In the present invention, in order to obtain them quantitatively, a method of defining a part related to these factors in Equation 1 as a calibration factor by measuring an object having a known shape is provided.

That is, the depth of the known shape and the deformation depth of the slit light at this time are measured with respect to x, and then the correction factor f (x) defined by the following equation is obtained.

That is, by measuring the depth of deformation of the slit light using a tire that knows the depth of the groove, and substituting this data into Equation 2, the correction factor f (x), which is a function of x, can be obtained. By the way, since the deformation of the tire is applied by the centrifugal force according to the speed, it is used to measure the shape of the low speed or stationary state of less than 10Km / hour to remove the speed influence.

In this way, if the correction factor f (x) is obtained, the actual shape Z (x) is substituted by Equation 1 in Equation 1 when the tire of various shapes is actually measured.

Z (x) = ΔR (x) f (x)

Is given by.

5 shows a graph of actual measurement results. In FIG. 5, the x axis represents the position of the tread, and the y axis represents the height of the measured shape in units of mm. The small box next to the graph shows the rotational speed of the tire in km / hr. As can be seen in Figure 5, it can be seen that the shape is different depending on the rotational speed of the tire. That is, it is possible to measure the shape change in the rotation state of the tire.

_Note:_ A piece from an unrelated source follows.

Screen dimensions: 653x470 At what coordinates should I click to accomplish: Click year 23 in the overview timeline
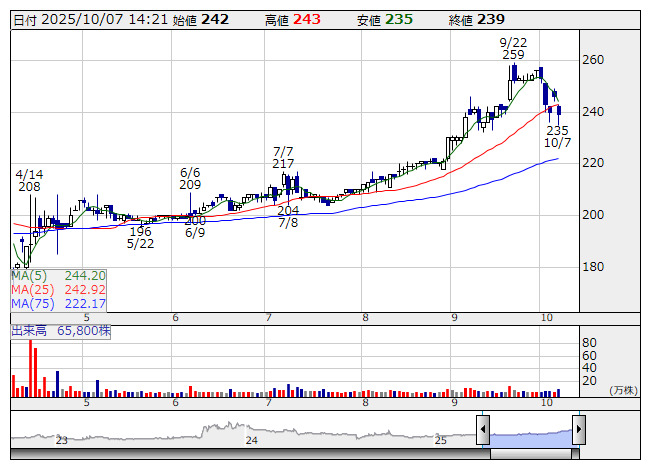point(62,440)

As described above, according to the present invention, a method and apparatus for measuring the shape of a rotating tire and digitizing it are provided. In particular, the calibration factor can be measured using an object whose shape is known in advance, and the actual shape can be obtained from the measured data using the calibration factor. Therefore, the measurement accuracy can be improved by reducing the error of data conversion according to the coordinates. .

Claims (2)

(a) irradiating slit light onto the surface of the tire under measurement while rotating the tire under measurement; (b) Receiving the light reflected from the surface of the tire under measurement by the angle θ with respect to the incident surface of the slit light by using the light receiving means positioned at an angle ψ with respect to the incident surface of the slit light. (Gwang) and (c) Calibration factor f (x) from the depth of deformation ΔR _ref (x) of the slit light when measured through the steps (a) and (b) using a measurement object having a known shape depth Z _ref (x) Calculating = Z _ref (x) / ΔR _ref (x), and (d) From the deformation depth ΔR (x) of the slit light measured through the steps (a) and (b) using the tire to be actually measured, Z (x) = ΔR (x) f (x) Calculating the change in appearance of the tire under measurement using Shape measuring method of the rotating tire having a. Rotating means for rotating the tire under measurement; Slit light irradiation means for irradiating slit light on the surface of the tire under measurement; A light receiving means for receiving the light receiving reference plane at an angle ψ with respect to the incident surface of the slit light, and receiving the light reflected from the surface of the tire under measurement at a position rotated by the angle θ with respect to the incident surface of the slit light; Calculating means for calculating an appearance change of the tire under measurement from data from the light receiving means; The calculation means includes the correction factor f (x) = Z _ref (x) / ΔR _ref (x) from the deformation depth ΔR _ref (x) of the slit light when the shape depth Z _ref (x) is measured with a known object. ) Is calculated and the following equation is obtained from the deformation depth ΔR (x) of the slit light measured from the light receiving means. Z (x) = ΔR (x) f (x) Shape measuring device of the rotating tire that calculates the change in the appearance of the tire under measurement.